Tasks and exercises
[1] Retype the stretch of the workshop page from "Don't forget ISMM" through "do so asap.".
[2] According to the workshop page, who chaired the Haskell session?

Passage given
• • • • • • •
The day school / workshop on language and run-time support for concurrent systems was a great success, with nearly 40 researchers from the UK, USA, Belgium and Spain. Transactional memory was a particular focus of the day, with presentations from leading researchers in this field, such as Tim Harris (Microsoft Research Cambridge) and Tony Hosking (Purdue University).

Don't forget ISMM 2009 in Dublin. The call for papers is here.

The workshop was organised by MM-NET. MM-NET is a network of researchers, interested in memory management for programming languages. The project's mission is to strengthen collaboration between UK industry and academia to further research and development of advanced memory management systems. MM-NET's previous workshops have been highly successful in this respect, bringing together researchers with interests ranging from logics for reasoning about memory use to developers of embedded systems.

We are very grateful to Microsoft Research, Cambridge, UK, who kindly hosted the workshop, and provided lunch and coffee/tea, and to the EPSRC for supporting Tony Hosking's visit to the UK.

Programme

If you haven't yet sent Richard your slides, please do so asap.

08:30 Tea/Coffee/Biscuits available for early arrivals.
8:45 Introduction
Session 1: Programming language abstractions (chair: Ian Watson)
9:00 Tony Hosking, Purdue U Open nested transaction abstractions for fine-grained concurrency
9:20 Alastair Reid, ARM System on Chip C (SoC-C): Efficient programming abstractions for heterogeneous multicore Systems on Chip
9:40 Ferad Zyulkyarov, Barcelona Atomic Quake - Use Case of Transactional Memory in an Interactive Multiplayer Game Server
10:00 Discussion
10:30 Break
Session 2: Haskell (chair: John Reppy)
11:00 Simon Marlow, MSR Comparing and Optimising Parallel Haskell Implementations on Multicore
11:20 Neil Brown, U. Kent STM implementation of CHP
11:40 Nehir Sonmez, Barcelona Profiling STM Applications in Haskell
12:00 Discussion
12:30 Lunch
Session 3: Managing contention (chair: Tony Hosking)
• • • • • • •
Information shown
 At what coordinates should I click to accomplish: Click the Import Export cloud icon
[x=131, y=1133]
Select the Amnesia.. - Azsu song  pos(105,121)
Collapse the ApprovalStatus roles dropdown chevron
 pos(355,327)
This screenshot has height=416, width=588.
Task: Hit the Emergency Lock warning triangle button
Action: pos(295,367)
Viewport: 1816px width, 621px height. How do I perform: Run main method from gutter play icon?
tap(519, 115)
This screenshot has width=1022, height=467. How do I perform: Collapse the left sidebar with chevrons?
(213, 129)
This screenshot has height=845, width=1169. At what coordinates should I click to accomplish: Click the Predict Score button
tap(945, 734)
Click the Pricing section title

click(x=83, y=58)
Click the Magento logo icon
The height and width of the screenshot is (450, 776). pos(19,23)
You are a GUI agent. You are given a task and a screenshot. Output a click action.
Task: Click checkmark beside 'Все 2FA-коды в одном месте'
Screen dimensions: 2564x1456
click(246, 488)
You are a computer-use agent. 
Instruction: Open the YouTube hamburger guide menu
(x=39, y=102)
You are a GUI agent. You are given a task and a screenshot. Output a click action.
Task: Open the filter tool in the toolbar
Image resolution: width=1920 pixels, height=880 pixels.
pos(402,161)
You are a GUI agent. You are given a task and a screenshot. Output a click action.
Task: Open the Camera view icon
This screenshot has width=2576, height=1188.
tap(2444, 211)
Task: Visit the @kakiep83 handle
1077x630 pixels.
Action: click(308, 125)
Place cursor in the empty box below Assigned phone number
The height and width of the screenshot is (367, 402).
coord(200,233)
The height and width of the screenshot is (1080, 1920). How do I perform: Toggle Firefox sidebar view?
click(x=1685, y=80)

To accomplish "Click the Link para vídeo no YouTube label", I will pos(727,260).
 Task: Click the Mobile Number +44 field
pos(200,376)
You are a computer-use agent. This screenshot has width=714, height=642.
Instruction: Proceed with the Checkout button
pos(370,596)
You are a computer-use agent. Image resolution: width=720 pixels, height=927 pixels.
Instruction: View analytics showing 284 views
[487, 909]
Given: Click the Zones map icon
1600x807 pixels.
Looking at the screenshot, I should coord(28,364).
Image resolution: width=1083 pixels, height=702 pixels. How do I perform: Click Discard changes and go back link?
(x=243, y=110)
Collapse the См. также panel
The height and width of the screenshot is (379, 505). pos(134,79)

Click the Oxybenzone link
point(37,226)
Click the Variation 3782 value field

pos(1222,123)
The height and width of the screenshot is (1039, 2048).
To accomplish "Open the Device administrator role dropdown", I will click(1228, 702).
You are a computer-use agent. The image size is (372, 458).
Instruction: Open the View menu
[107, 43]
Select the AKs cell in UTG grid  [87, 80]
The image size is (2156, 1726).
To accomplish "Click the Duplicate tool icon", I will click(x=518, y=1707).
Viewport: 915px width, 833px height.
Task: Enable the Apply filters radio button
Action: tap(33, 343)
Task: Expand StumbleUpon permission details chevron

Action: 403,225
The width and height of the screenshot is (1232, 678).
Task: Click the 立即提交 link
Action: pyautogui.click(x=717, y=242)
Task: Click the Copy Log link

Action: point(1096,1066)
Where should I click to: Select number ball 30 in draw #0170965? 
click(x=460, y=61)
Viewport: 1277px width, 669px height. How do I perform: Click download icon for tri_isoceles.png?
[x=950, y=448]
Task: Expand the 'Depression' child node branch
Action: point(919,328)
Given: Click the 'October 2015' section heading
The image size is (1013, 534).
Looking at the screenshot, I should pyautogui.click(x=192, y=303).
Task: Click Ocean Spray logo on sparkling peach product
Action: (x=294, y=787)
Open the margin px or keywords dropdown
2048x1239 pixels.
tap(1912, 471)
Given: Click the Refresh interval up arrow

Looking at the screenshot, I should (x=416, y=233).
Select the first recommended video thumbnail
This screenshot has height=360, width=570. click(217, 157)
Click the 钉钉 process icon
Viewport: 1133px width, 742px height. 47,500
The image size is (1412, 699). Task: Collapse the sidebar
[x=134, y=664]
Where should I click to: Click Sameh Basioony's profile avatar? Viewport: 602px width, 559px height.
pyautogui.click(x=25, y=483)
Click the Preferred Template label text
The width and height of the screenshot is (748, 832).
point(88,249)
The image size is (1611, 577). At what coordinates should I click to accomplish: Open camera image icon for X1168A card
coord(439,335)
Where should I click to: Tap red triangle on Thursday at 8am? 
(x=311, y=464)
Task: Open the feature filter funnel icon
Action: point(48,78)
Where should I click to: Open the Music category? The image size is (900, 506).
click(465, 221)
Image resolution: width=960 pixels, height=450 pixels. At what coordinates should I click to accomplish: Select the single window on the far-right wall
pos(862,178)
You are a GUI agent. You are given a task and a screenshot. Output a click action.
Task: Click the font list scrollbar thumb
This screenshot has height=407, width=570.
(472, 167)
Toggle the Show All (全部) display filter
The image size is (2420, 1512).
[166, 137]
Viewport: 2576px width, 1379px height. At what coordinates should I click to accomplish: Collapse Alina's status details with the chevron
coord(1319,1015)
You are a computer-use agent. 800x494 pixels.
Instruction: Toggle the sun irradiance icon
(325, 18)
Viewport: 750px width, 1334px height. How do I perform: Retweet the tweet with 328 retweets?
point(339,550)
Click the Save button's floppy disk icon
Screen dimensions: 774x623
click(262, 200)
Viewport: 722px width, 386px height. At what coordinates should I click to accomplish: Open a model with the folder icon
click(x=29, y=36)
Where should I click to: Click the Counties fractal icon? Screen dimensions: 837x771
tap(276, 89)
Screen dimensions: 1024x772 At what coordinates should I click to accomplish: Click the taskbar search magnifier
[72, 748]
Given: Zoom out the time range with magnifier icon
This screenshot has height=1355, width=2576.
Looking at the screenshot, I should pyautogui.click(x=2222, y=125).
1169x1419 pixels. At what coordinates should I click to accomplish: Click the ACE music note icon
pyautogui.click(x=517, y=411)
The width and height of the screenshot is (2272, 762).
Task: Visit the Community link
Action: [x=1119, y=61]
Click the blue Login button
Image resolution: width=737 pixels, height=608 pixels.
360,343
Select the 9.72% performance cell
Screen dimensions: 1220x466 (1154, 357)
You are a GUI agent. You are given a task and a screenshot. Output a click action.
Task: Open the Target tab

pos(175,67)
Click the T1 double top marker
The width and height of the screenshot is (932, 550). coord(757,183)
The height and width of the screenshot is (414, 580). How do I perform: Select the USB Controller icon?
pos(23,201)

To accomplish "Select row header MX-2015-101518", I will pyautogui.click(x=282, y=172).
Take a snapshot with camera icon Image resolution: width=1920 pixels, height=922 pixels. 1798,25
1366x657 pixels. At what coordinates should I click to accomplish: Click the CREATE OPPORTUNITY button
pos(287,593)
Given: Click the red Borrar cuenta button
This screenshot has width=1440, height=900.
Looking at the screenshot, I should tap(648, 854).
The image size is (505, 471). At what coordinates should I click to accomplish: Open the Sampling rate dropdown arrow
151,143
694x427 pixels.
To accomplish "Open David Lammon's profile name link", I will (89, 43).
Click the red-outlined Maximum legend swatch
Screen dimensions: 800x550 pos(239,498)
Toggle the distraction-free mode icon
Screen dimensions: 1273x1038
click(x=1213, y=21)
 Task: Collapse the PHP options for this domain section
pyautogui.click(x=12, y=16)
• • • • • • •
The answers
[1]
Don't forget ISMM 2009 in Dublin. The call for papers is here.

The workshop was organised by MM-NET. MM-NET is a network of researchers, interested in memory management for programming languages. The project's mission is to strengthen collaboration between UK industry and academia to further research and development of advanced memory management systems. MM-NET's previous workshops have been highly successful in this respect, bringing together researchers with interests ranging from logics for reasoning about memory use to developers of embedded systems.

We are very grateful to Microsoft Research, Cambridge, UK, who kindly hosted the workshop, and provided lunch and coffee/tea, and to the EPSRC for supporting Tony Hosking's visit to the UK.

Programme

If you haven't yet sent Richard your slides, please do so asap.

[2] John Reppy